- YOUR ASSIGNMENT: From the entries below, pull out each line where "Growth" appears.

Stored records
◇ ◇ ◇ ◇ ◇

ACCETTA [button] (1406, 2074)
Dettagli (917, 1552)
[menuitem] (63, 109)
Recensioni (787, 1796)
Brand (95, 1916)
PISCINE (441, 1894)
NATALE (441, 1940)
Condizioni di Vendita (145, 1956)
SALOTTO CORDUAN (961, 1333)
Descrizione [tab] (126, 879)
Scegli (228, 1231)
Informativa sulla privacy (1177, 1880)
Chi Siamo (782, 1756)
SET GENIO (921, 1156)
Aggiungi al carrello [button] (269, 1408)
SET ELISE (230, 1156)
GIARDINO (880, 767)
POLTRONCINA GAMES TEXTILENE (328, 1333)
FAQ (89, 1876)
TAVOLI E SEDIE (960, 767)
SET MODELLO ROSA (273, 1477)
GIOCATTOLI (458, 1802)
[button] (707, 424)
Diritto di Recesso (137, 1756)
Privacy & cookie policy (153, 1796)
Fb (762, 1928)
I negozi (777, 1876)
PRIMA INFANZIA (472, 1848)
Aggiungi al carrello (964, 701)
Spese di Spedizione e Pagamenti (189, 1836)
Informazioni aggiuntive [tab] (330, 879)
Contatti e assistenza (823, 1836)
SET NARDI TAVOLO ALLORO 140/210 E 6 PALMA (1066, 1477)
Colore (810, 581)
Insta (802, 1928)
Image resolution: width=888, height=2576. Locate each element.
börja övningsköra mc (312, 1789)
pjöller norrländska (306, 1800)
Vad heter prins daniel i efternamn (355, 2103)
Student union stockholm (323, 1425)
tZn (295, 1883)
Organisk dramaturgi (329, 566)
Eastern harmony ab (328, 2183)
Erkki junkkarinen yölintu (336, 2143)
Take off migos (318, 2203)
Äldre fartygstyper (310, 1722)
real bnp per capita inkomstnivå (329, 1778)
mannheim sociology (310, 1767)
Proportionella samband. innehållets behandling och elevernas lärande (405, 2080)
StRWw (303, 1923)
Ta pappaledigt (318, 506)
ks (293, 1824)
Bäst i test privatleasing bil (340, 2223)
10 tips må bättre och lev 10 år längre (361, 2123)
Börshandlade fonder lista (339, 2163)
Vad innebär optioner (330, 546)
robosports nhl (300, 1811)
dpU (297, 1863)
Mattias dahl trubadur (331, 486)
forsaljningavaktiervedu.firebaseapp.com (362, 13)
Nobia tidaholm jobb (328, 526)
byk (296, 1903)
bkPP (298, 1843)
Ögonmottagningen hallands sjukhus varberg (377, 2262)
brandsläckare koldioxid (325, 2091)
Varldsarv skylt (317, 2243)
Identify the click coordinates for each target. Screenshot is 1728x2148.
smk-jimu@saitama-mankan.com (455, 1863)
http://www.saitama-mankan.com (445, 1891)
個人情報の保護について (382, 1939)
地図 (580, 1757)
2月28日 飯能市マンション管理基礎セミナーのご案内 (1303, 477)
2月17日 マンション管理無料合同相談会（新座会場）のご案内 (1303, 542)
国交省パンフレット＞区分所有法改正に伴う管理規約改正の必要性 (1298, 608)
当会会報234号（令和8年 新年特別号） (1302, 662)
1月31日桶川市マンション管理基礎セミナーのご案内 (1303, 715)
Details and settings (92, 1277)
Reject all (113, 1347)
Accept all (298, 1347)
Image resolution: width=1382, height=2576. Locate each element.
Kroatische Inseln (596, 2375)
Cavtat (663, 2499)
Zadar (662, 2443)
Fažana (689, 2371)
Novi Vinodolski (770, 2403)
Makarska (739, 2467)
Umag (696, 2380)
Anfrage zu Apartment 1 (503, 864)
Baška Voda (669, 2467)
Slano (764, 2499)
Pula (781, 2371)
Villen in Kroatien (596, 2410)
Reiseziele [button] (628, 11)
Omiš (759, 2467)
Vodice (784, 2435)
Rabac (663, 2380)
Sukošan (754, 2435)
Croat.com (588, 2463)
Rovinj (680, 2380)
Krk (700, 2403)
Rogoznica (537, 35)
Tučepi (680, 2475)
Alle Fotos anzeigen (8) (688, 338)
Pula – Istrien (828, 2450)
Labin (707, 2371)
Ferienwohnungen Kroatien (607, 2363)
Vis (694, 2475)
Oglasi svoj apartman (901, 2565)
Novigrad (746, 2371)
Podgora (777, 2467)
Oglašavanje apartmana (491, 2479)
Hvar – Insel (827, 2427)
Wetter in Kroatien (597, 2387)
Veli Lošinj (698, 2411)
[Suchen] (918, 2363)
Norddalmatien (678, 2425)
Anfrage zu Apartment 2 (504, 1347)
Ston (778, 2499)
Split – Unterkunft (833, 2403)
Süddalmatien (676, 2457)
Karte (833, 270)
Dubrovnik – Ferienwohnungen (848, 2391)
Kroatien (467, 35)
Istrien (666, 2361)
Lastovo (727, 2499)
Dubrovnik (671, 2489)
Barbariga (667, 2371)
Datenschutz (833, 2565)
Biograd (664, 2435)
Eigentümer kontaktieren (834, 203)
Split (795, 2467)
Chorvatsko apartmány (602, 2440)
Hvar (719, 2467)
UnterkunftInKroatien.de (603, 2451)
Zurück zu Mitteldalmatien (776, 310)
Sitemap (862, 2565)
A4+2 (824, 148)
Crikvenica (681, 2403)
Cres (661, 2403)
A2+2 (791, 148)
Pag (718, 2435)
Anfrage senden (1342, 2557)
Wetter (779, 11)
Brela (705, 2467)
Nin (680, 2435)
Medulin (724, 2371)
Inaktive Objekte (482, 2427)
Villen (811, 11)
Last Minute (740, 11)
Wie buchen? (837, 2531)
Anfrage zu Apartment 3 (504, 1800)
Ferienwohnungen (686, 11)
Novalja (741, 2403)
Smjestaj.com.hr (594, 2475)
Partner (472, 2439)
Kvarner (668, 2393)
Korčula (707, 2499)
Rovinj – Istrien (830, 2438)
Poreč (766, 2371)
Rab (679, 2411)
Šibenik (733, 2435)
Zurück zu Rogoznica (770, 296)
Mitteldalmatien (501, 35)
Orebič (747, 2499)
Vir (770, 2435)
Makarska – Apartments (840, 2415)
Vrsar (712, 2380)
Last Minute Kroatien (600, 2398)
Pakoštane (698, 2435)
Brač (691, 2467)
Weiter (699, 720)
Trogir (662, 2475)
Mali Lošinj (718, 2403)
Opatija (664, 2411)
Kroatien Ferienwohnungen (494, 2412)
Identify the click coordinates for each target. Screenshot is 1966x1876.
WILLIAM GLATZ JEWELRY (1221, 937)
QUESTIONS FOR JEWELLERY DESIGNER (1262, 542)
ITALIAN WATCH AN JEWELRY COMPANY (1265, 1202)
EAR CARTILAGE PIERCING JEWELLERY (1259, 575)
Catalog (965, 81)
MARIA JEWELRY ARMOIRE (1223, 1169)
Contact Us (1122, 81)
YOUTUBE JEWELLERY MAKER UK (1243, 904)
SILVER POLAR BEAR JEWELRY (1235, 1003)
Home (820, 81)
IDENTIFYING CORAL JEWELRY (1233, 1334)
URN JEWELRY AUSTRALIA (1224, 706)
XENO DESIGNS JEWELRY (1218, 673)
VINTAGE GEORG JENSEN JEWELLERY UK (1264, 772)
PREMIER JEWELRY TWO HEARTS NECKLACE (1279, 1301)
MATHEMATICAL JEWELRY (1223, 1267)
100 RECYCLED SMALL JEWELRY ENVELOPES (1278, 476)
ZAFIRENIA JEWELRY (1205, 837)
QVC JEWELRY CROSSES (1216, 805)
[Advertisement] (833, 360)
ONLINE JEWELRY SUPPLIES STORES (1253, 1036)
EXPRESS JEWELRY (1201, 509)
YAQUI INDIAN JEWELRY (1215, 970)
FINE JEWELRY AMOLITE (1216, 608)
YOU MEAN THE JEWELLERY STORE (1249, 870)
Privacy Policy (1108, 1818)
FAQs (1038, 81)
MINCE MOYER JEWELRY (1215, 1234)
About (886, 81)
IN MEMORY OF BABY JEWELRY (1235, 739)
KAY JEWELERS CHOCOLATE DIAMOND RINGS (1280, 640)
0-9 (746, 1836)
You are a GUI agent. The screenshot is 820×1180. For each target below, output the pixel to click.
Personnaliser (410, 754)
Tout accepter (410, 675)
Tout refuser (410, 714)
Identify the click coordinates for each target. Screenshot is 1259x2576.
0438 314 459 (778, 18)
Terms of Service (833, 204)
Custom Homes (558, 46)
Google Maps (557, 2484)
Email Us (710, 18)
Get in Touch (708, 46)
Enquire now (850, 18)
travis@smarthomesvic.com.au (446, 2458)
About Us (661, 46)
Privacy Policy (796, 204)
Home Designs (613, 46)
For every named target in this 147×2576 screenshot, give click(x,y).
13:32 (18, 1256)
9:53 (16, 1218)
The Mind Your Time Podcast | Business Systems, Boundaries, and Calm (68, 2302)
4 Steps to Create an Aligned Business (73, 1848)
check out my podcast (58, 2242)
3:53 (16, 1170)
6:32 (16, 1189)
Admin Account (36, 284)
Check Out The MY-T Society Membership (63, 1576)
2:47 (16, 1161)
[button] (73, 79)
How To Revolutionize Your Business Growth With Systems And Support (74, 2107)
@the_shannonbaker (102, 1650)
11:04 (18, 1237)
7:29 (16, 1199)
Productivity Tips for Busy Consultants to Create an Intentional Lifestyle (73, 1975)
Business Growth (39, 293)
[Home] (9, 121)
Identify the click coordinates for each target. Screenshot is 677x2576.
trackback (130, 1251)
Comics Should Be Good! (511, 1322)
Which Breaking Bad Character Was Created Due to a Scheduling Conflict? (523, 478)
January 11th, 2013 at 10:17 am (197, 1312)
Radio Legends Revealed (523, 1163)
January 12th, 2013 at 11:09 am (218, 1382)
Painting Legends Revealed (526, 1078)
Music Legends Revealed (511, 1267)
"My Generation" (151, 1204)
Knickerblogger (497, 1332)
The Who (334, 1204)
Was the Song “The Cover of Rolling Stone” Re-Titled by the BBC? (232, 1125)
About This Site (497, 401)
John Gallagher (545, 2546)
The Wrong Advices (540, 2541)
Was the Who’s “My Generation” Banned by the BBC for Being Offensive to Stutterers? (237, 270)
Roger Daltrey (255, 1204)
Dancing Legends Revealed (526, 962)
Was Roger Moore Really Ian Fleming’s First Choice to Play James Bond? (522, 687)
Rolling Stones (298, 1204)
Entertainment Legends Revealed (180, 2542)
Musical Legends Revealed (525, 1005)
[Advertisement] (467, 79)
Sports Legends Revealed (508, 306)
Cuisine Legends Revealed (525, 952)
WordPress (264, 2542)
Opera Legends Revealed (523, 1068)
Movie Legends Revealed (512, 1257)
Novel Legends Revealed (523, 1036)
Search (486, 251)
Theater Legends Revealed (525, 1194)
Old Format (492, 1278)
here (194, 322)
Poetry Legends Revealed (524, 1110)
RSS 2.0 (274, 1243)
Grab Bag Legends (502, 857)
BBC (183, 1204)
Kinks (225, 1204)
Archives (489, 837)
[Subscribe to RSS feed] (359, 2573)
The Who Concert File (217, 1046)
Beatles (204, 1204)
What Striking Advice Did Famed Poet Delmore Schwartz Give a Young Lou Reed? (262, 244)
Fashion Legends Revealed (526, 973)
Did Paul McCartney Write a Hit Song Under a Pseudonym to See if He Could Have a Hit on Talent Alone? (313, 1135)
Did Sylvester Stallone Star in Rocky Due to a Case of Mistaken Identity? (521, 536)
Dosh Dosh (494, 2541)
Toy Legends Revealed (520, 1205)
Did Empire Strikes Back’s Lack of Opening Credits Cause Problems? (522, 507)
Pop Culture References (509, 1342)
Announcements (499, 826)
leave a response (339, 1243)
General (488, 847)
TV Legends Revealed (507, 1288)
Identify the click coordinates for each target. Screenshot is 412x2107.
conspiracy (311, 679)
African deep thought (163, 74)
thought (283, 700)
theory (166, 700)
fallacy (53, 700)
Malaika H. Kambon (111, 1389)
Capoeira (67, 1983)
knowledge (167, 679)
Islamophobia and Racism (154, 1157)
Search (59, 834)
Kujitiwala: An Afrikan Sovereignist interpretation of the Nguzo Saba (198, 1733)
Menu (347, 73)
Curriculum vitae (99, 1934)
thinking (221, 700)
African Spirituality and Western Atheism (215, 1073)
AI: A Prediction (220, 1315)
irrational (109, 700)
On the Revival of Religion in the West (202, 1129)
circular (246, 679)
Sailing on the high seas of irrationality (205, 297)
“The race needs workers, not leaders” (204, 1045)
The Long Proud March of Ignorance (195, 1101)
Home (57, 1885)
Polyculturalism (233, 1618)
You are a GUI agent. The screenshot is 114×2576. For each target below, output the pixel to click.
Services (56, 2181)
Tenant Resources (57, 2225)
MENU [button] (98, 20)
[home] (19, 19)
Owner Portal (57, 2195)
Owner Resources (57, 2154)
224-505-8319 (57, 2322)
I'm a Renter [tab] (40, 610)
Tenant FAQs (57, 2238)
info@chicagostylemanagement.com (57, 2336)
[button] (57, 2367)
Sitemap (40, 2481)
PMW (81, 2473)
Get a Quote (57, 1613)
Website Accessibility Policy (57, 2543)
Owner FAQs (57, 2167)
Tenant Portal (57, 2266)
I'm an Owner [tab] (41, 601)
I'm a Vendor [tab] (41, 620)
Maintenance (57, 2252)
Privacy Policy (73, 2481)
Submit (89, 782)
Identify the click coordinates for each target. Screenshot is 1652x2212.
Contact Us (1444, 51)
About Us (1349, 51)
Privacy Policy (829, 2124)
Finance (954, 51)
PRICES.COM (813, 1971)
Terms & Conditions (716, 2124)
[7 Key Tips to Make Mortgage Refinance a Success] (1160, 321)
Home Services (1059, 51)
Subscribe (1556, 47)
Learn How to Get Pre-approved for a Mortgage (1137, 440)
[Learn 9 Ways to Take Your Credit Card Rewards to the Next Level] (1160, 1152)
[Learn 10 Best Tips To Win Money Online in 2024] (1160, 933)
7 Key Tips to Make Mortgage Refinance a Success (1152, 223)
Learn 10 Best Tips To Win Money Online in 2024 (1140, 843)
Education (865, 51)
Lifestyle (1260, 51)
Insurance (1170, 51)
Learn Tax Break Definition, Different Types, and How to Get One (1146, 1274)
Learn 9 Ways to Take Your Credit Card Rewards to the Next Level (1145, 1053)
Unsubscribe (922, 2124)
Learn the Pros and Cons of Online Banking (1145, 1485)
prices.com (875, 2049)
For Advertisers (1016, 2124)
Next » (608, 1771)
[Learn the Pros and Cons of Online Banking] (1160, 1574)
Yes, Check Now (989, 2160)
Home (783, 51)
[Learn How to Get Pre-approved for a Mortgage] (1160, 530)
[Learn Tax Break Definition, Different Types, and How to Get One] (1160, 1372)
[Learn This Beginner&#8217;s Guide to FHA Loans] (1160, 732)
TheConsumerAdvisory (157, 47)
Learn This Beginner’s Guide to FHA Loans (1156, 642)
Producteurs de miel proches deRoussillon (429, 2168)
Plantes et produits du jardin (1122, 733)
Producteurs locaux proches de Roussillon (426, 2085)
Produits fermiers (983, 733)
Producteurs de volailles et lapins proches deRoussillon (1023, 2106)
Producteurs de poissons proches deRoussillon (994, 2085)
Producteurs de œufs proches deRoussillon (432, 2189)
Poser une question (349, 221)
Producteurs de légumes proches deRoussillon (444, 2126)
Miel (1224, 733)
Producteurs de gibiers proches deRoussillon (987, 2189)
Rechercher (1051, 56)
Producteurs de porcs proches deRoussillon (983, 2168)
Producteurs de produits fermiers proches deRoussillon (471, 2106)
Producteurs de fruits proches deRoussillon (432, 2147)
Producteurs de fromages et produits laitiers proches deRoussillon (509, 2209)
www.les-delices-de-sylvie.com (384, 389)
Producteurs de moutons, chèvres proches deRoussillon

◇ ◇ ◇ ◇ ◇

- RESPONSE FOR THIS EXERCISE:
How To Revolutionize Your Business Growth With Systems And Support (74, 2107)
Business Growth (39, 293)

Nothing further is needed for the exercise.